======== Given records

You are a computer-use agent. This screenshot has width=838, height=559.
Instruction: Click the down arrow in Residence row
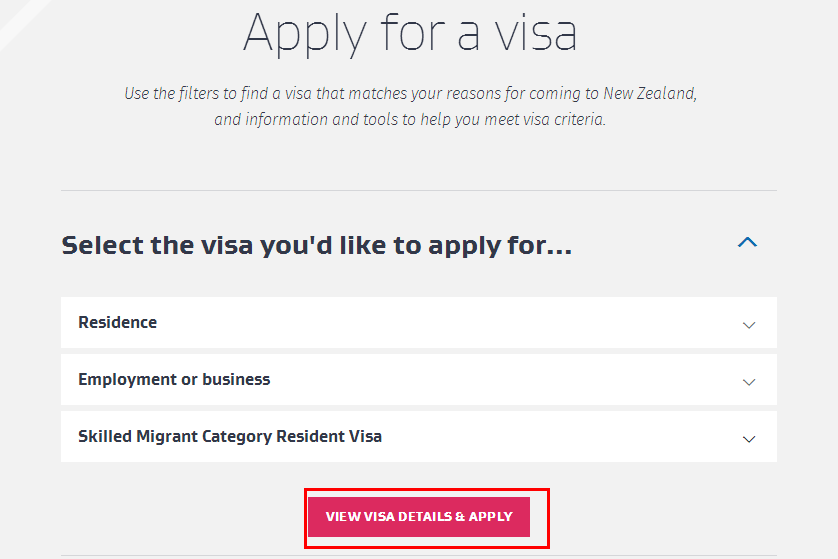click(x=749, y=325)
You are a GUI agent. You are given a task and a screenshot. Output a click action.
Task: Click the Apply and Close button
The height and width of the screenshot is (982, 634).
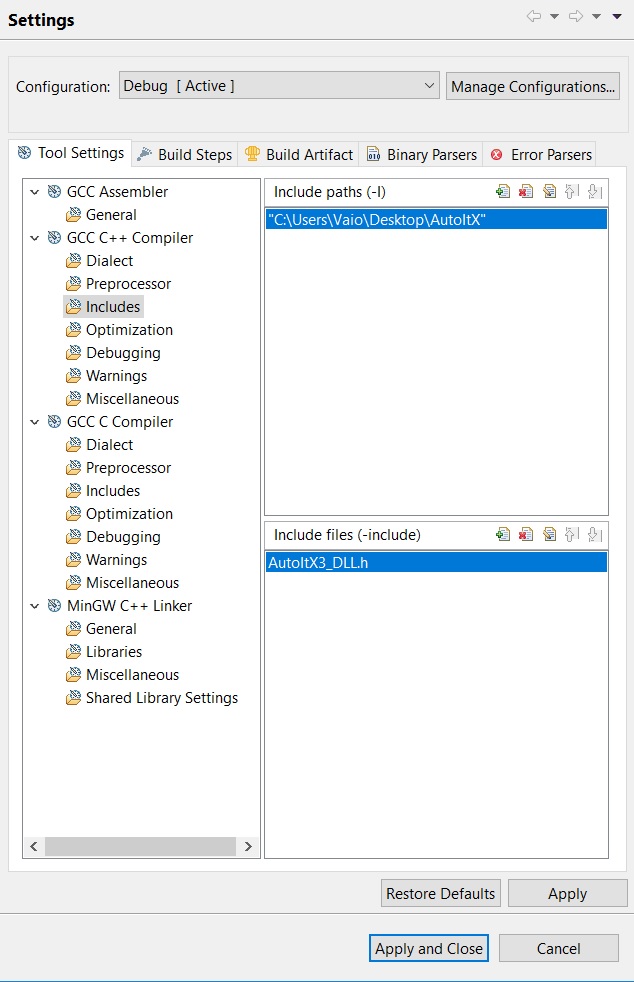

================

Assigned task. Output the listing exactly. Leave out any image.

Response box.
You are a computer-use agent. This screenshot has width=838, height=559.
Instruction: Click the down arrow in Residence row
click(x=749, y=325)
You are a GUI agent. You are given a task and a screenshot. Output a click action.
Task: Click the Apply and Close button
The height and width of the screenshot is (982, 634).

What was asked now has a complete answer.